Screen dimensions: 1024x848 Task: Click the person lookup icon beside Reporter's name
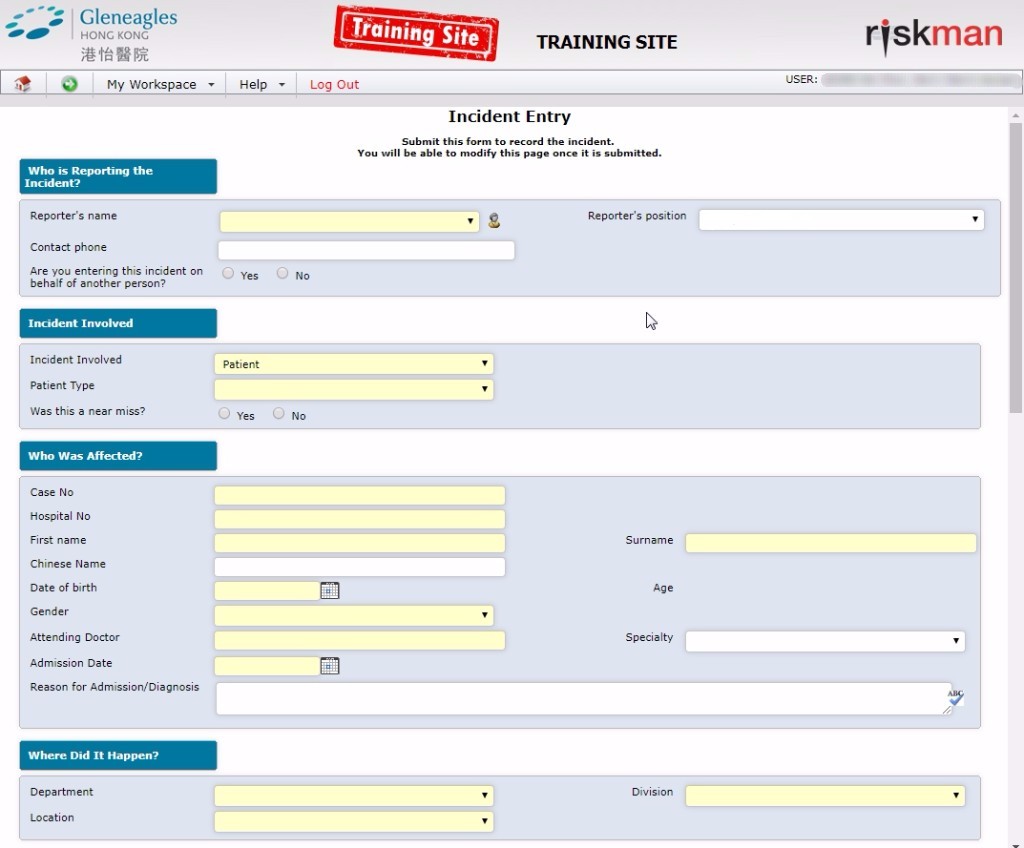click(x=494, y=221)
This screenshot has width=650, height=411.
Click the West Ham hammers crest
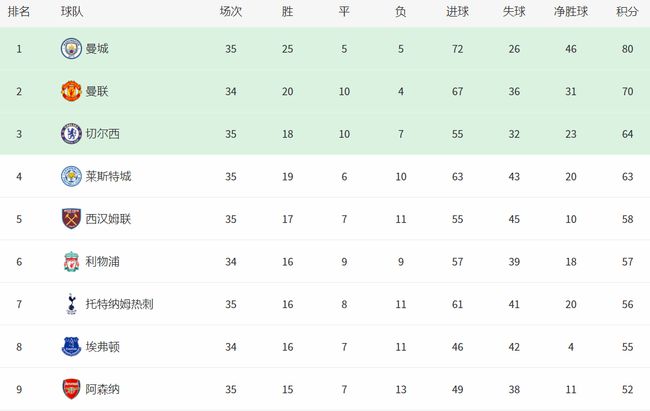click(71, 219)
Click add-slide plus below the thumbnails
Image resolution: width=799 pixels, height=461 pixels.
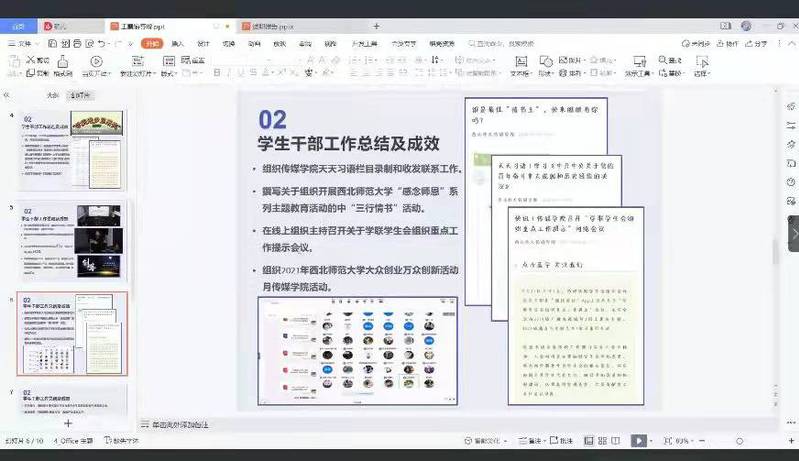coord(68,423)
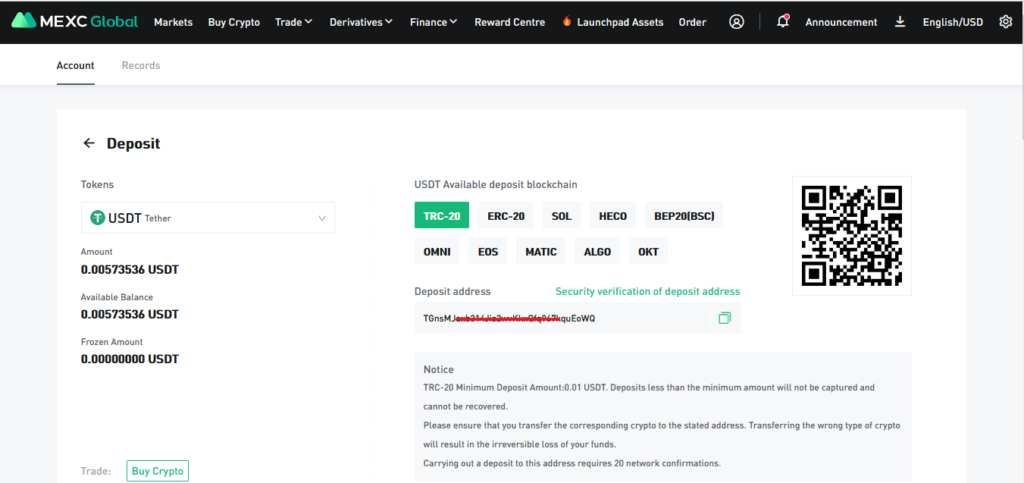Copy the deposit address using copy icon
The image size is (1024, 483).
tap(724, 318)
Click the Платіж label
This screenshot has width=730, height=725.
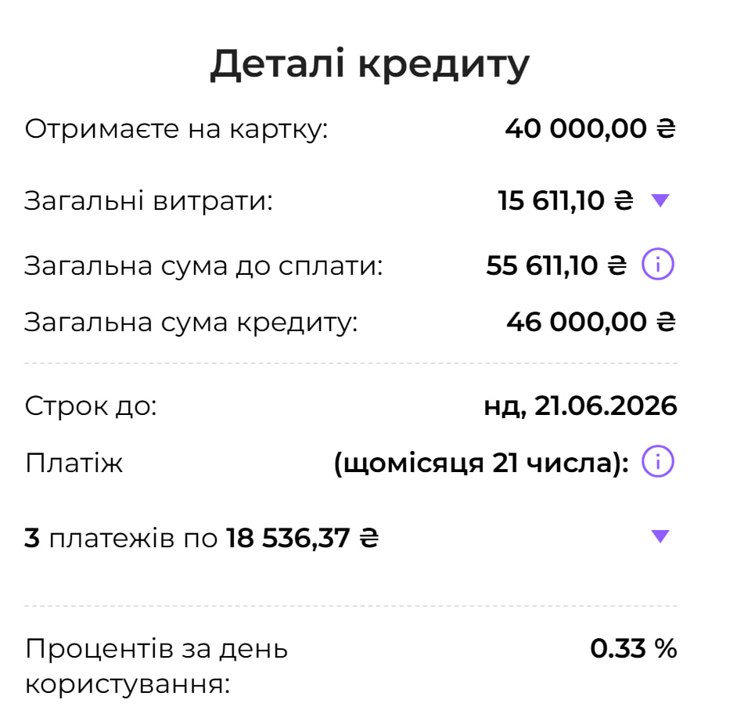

==

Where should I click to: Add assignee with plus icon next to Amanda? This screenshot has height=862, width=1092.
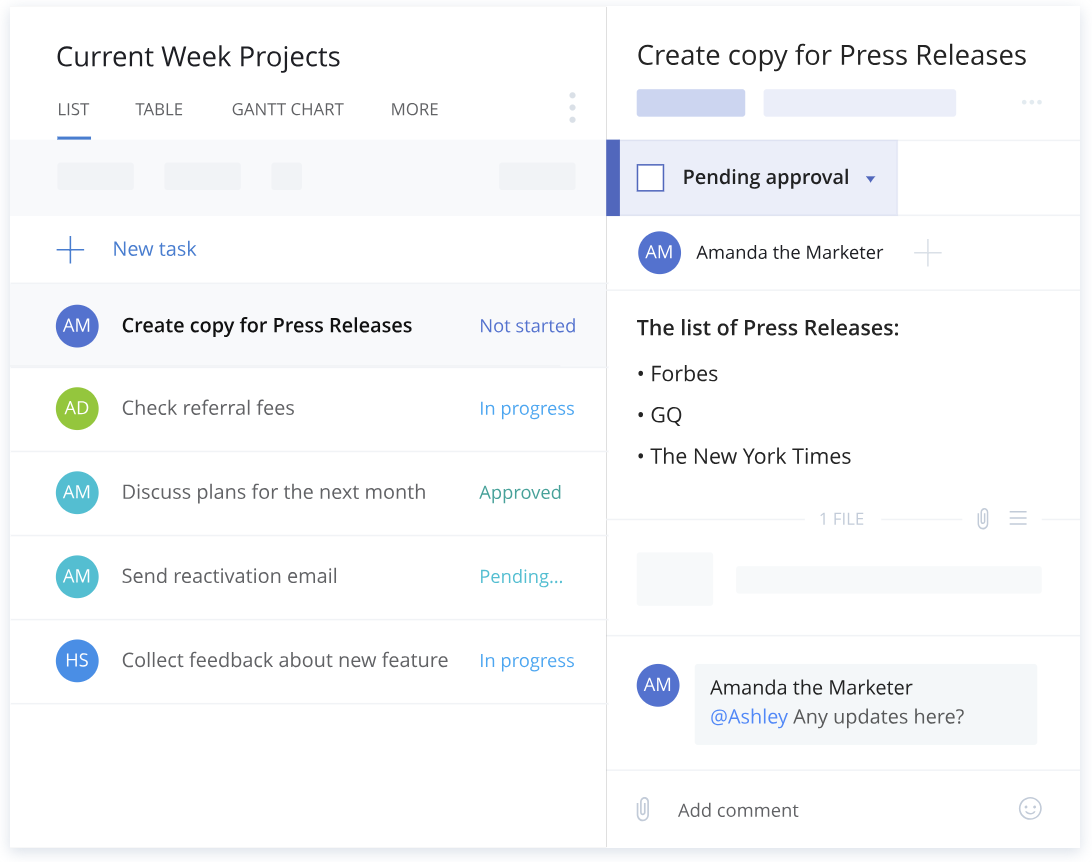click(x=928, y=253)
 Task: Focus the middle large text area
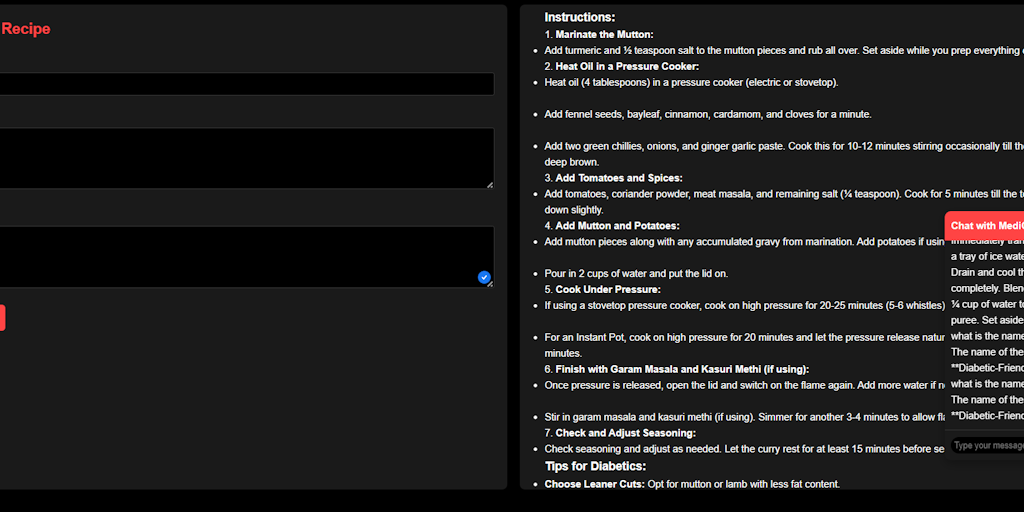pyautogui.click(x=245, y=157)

» **STATED EXERCISE**: Reproduce the lines of the records from the line with "Where should I" up to and including the line with "pyautogui.click(x=245, y=157)", leaving the pictures out.

» **TASK RESPONSE**:
Where should I click to: Add assignee with plus icon next to Amanda? This screenshot has height=862, width=1092.
click(x=928, y=253)
 Task: Focus the middle large text area
pyautogui.click(x=245, y=157)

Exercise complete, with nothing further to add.